**WHAT YOU ARE ASKED TO DO:** Filter the entries that follow, copying every line in which the word "Open" appears.

(Stored records)
########
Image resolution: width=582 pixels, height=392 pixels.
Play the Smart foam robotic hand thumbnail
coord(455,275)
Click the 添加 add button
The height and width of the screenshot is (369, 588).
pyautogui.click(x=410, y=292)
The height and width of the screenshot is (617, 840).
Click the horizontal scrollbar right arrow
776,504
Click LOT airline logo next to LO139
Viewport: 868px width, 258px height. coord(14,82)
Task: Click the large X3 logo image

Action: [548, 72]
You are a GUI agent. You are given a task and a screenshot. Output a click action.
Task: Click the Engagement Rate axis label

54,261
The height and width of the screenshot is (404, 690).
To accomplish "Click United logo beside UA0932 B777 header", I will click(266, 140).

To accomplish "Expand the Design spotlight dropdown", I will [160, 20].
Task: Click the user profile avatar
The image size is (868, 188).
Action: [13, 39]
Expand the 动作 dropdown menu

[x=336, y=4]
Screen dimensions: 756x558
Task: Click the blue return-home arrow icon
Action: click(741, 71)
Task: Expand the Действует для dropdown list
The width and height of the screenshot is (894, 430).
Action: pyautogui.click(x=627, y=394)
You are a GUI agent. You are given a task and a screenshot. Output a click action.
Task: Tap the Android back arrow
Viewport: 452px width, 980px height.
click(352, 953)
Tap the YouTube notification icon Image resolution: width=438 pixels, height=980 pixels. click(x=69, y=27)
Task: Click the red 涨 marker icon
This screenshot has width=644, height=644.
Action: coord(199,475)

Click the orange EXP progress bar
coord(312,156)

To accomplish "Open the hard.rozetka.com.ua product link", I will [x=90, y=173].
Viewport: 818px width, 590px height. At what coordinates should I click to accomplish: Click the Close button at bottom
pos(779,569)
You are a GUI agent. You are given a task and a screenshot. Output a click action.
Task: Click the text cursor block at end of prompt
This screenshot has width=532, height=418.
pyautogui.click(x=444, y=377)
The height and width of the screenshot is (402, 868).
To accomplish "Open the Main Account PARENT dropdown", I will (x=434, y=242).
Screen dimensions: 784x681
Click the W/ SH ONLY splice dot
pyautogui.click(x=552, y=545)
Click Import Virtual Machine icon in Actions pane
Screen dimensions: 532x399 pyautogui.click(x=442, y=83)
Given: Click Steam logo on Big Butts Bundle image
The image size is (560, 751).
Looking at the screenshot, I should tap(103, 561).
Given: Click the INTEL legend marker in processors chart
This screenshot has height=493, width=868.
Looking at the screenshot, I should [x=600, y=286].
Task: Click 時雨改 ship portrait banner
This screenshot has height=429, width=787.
########
**YOUR SOLUTION:**
To accomplish "Open the hard.rozetka.com.ua product link", I will [x=90, y=173].
To accomplish "Open the Main Account PARENT dropdown", I will (x=434, y=242).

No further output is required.